With minimum initial assumptions, we consider scattering problems involving nanowires with random deformations. For thorough analysis, we consider various random distributions, maximum deformation limits, excitations, wire lengths, cross section shapes and frequencies. Some of these parameters, such as the frequency, are omitted in the results of this paper as they do not directly affect the conclusions drawn from these numerical experiments. All problems are solved rigorously using the multilevel fast multipole algorithm (MLFMA)18,19 that allows for three-dimensional modelling of complex objects with arbitrary geometries20,21,22,23,24. Surface integral equations, which are discretized with the Rao-Wilton-Glisson (RWG) functions25, are used to formulate electromagnetics problems. Thanks to the low-complexity of MLFMA, hundreds of simulations become feasible without sacrificing the accuracy of results, allowing for statistically meaningful analysis of deformations. Based on the simulation results, we identify some common effects of deformations on scattering properties of nanowires, in contrast to unique scattering characteristics of perfect nanowires.

Based on the background information above, main motivations of this work can be emphasised as follows:

  • Systematically investigating the effects of deformations on scattering properties of nanowires, hence providing more realistic simulations of real-life scenarios involving these important structures.

  • Performing hundreds of simulations using a powerful three-dimensional solver such that statistically meaningful analysis of random deformations becomes possible.

  • Characterising dependencies of scattering properties of nanowires at critical angles, such as backscattering and forward-scattering directions, to the severity of deformations.

While the main purpose of this work is to provide realistic data to support experimental analysis of nanowires, we also present a super-linear enhancement in their forward-scattered abilities via deformations, which may have practical values in various applications, such as light trapping and imaging.

Computational Analysis of Nanowires Using MLFMA

We consider far-zone scattering from metallic nanowires, which are modelled as perfectly conducting. Such problems can be formulated with the electric-field integral equation (EFIE), the magnetic-field integral equation (MFIE) and the combined-field integral equation (CFIE) that is a convex combination of EFIE and MFIE. Even though MFIE and CFIE are known to be ideal formulations for quick convergence of iterative solutions, they lead to significantly inaccurate results for nanowires, as shown below. Therefore, EFIE is preferred for rigorous analysis of perfect and deformed nanowires. Discretizations of integral equations via the RWG functions lead to N × N dense matrix equations, where N is the number of unknowns. The resulting matrix equations are solved iteratively, where the matrix-vector multiplications are performed efficiently with MLFMA.

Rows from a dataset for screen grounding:
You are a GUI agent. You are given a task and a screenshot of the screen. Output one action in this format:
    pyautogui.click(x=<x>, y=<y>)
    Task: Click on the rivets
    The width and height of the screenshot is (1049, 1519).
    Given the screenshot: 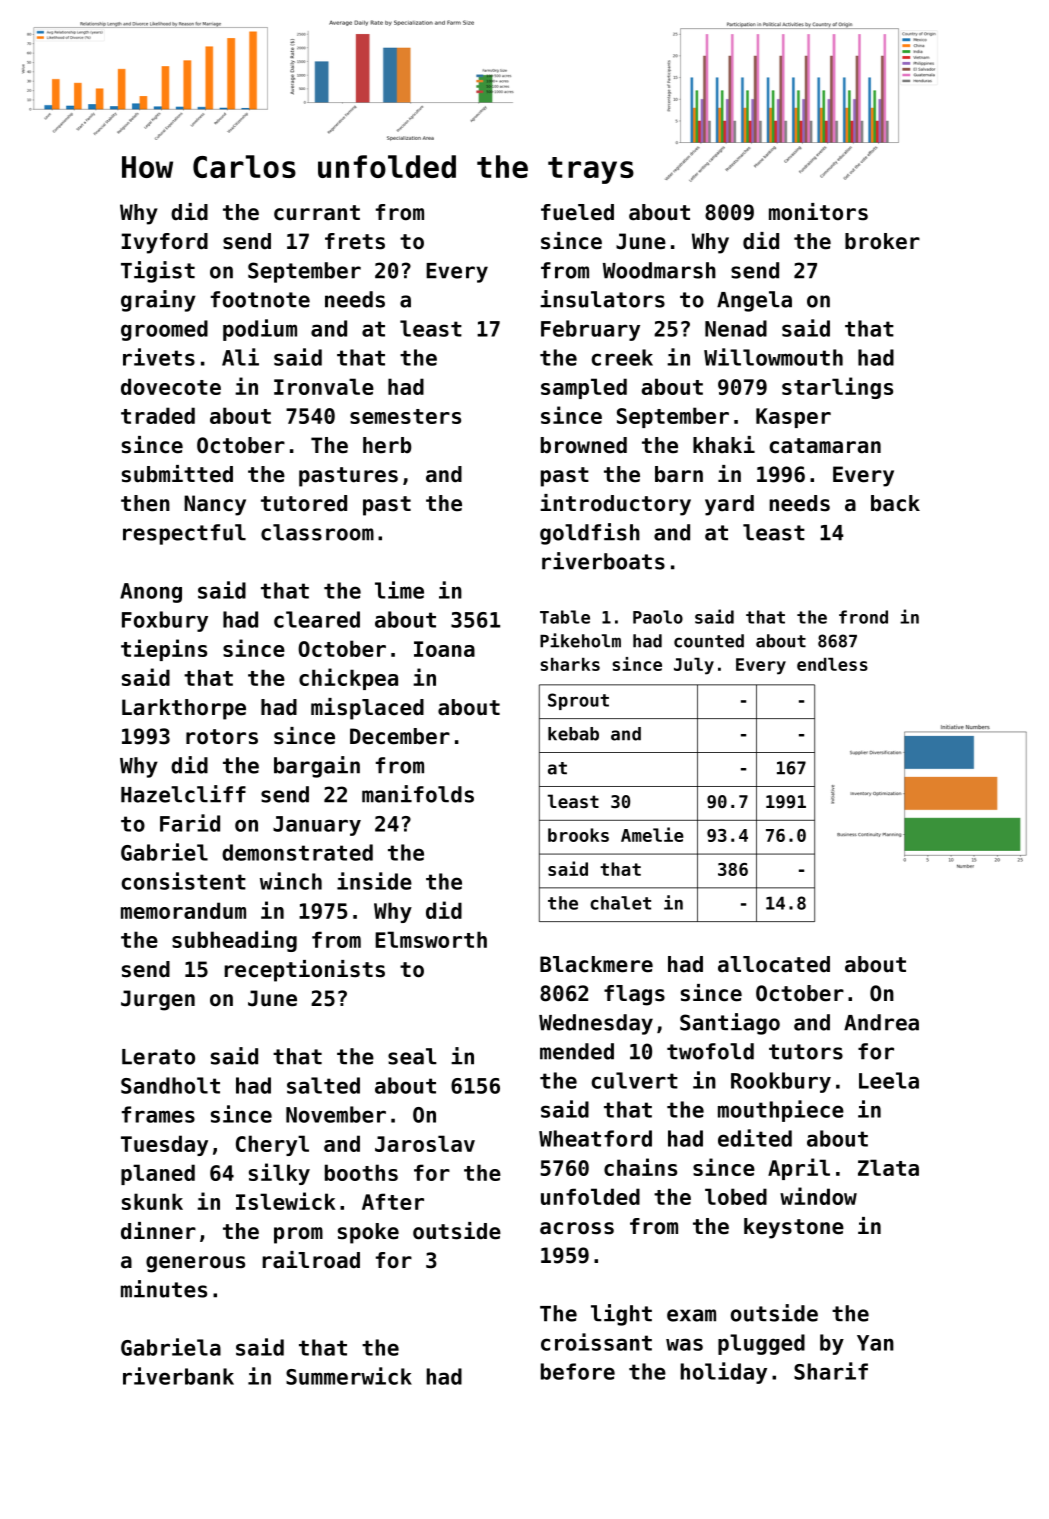 What is the action you would take?
    pyautogui.click(x=159, y=357)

**Goals**
(1) From the passage on nanowire scattering above, write out the stretch from "Based on the background" through "these important structures.".
(2) Translate this sentence from the passage on nanowire scattering into Spanish: "Therefore, EFIE is preferred for rigorous analysis of perfect and deformed nanowires."

**In response**
(1)
Based on the background information above, main motivations of this work can be emphasised as follows:

  • Systematically investigating the effects of deformations on scattering properties of nanowires, hence providing more realistic simulations of real-life scenarios involving these important structures.

(2) Por lo tanto, se prefiere la EFIE para el análisis riguroso de nanohilos perfectos y deformados.